# REC: Cannellini Bean Paté



## redkitty (Feb 4, 2007)

I make this once a week and split into 2 servings for veggie dippin! 

8 oz can of cannellini beans
1-2 garlic cloves, peeled
1 tablespoon lemon juice
1 tablespoon olive oil
1 teaspoon red wine vinegar
1 tablespoon chopped fresh herbs (I use parsley or dill) or a spring onion
salt and pepper to taste

Throw the beans in a food processor with the garlic, lemon juice, olive oil and vinegar.  Whiz to make a smooth purée.  Thin with water as needed.  Add fresh herbs or spring onion and season to taste with salt & pepper.

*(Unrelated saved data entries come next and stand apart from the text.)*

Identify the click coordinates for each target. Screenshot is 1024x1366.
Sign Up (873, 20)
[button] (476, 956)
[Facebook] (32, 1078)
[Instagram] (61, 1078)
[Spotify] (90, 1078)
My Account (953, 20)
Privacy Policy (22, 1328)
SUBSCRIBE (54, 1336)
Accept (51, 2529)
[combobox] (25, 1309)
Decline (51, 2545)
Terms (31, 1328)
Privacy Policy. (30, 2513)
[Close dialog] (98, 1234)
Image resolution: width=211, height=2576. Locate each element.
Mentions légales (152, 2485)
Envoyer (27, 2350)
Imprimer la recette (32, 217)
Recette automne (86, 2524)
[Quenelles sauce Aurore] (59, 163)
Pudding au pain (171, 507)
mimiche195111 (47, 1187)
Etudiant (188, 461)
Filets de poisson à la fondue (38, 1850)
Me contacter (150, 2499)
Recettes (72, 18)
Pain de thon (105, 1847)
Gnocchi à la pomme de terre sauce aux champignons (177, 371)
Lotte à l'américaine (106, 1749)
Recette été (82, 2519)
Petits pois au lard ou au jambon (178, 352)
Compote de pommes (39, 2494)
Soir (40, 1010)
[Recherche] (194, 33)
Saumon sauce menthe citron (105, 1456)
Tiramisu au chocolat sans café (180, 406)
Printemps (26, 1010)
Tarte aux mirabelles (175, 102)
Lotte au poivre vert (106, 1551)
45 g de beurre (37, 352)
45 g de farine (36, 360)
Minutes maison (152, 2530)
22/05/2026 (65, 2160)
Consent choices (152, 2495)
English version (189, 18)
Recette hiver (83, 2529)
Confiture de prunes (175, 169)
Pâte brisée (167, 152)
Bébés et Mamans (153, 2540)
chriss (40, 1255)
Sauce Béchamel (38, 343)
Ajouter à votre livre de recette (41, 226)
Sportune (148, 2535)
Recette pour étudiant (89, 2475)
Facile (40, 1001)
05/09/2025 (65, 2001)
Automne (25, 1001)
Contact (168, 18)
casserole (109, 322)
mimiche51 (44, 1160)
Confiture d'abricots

I usually add 1/2 teaspoon ground cumin to give it some extra flavor!!!


----------



## MJ (Mar 9, 2007)

Looks good. Thanks redkitty!


----------



## jennyema (Mar 9, 2007)

*Yummmmmmo!*

I have added Italian canned tuna to this before and that was good, too!


----------



## redkitty (Mar 9, 2007)

Glad you like it!  Its so tasty with chopped veggies for dippin!  Also good for a sandwich spread.


----------



## bethzaring (Mar 9, 2007)

Thanks for posting this, it looks really good. I have a great deal of dried cannellini beans I keep pushing around, in favor of other beans. Glad to have this recipe to help me use some!


----------



## Candocook (Mar 10, 2007)

I would add some roasted red pepper.


----------



## amber (Mar 10, 2007)

I will definately try this.  Thanks for the recipe!


----------



## lyndalou (Mar 10, 2007)

All great ideas. This recipe opens up a lot of possibilities. Thanks for sharing.


----------



## redkitty (Mar 10, 2007)

Candocook said:
			
		

> I would add some roasted red pepper.



mmmmm.....I love roasted red pepper!  Great idea!


----------



## bethzaring (Mar 18, 2007)

This recipe was great! Last week I made a 3 cup batch for DH's sandwiches and he has reqested it for this weeks lunches also. In my first batch, I seem to have lost track of how much garlic I was adding, and it was quite garlicky, the cumin was completely squopped.


----------



## redkitty (Mar 18, 2007)

I'm so happy your husband liked it!


----------



## redkitty (Apr 15, 2007)

I'm making this for salad dressing this week.  Might make it just a little thinner and I'm gonna try the roasted pepper suggestion!


----------



## redkitty (May 6, 2007)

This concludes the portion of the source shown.